NEW YORK (TheStreet) -- The last time we talked about oil services giant Schlumberger (SLB), I told you that the stock was heading to $90. This was back in August when shares traded at around $81. My justification the price target then was as follows:
"To reach $90, the company only needs to trade at 10 times forward EBITDA, (earnings before interest, tax, depreciation and amortization). With the stock now trading at just 8-times 2014 EBITDA projections, the next couple of quarters should yield better results, which should raise these estimates higher. In the meantime, the stock seems cheap when considering that the company has not only a strong share buyback program, but also a solid dividend policy."

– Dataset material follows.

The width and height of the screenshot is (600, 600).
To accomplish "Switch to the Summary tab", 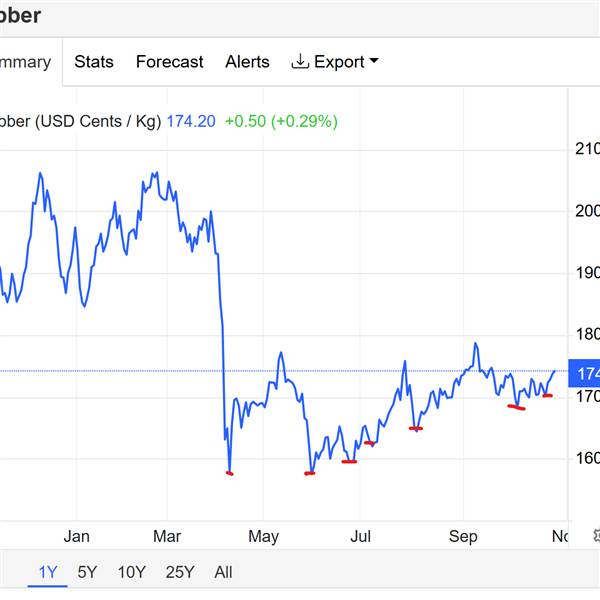I will click(25, 62).
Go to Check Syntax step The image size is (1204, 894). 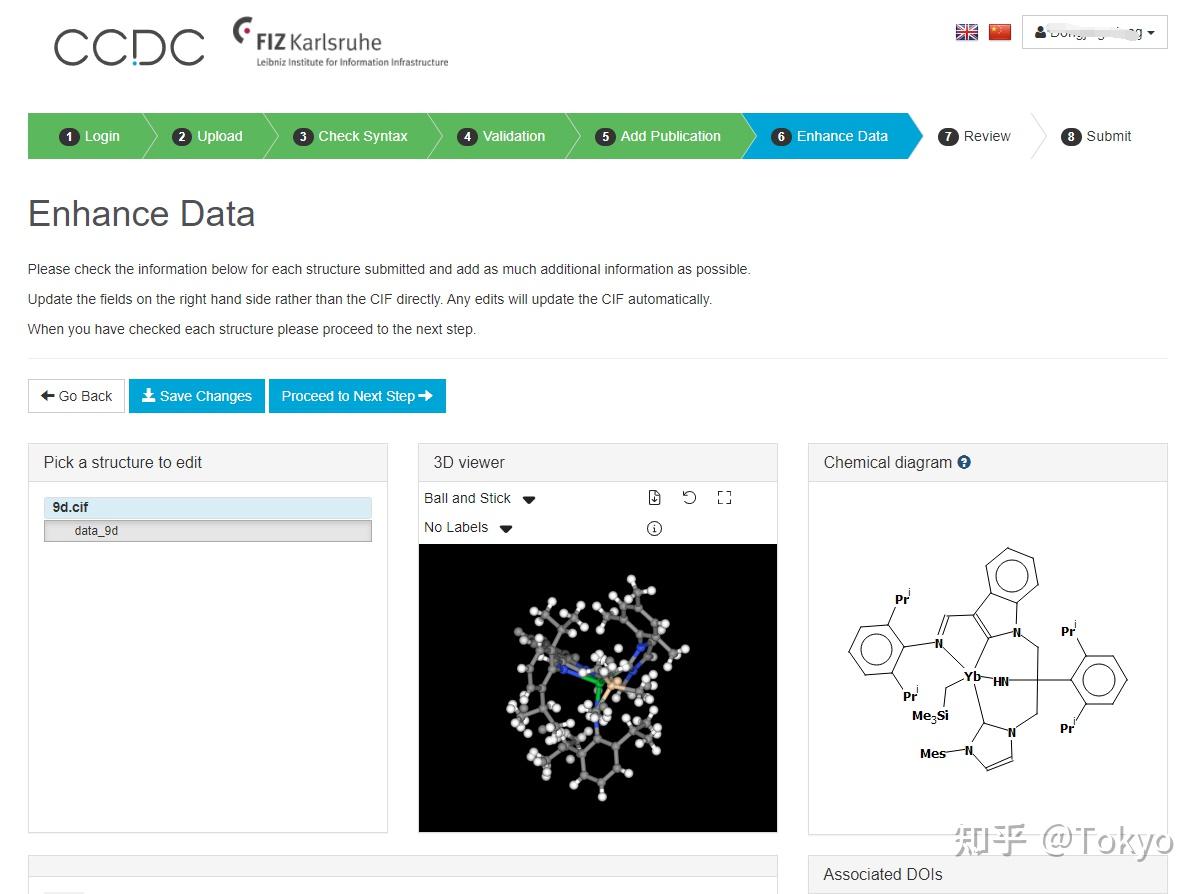coord(352,136)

Since that article, not only has the stock gained more than 11%, Schlumberger has also surpassed my original target with shares closing at $92.18 on Wednesday. With the company due to report third-quarter earnings on Friday, ordinarily, this would have been a clear signal to take profits. But even though this sector is known for its volatility, I wouldn't be in such a rush to dump the stock just yet.
While this industry has been sluggish and hurt by weak prices and soft rig counts, Schlumberger, which is the leader by a meaningful margin, continues to do a good job overcoming (among other concerns) weakness in North America. In that regard, I believe this stock is not only cheap when compared to rivals like Halliburton (HAL) and Baker Hughes (BHI), but with the entire sector looking as if it has bottomed, anyone selling this stock at this point would be leaving (at least) 10% of unrealized gains on the table.On Friday the Street will be looking for Schlumberger to post earnings of $1.24 per share on revenue of $11.58 billion. Essentially, earnings and revenue are expected to rise 15% and 9%, respectively. These results, if the company does reach them, are expected to be significant improvements above the July quarter when both net income and revenue grew at 9% and 7%, respectively. These estimates support why I believe the overall sector not only has bottomed, but that better days are already here, not just "ahead." And the fact that Schlumberger dominated the sector in the July quarter -- outperforming both Halliburton and Baker Hughes, which posted revenue growth of 1% and 3%, respectively, kills the notion that Schlumberger was beginning to lose its lead. However, and perhaps the most important aspect of Schlumberger's upcoming results will be the company continues to progress in international markets. I say this because, although there are meaningful signs of improvement in the company's North American business, Schlumberger is still struggling to grow that region, including posting flat year-over-year results in the July quarter.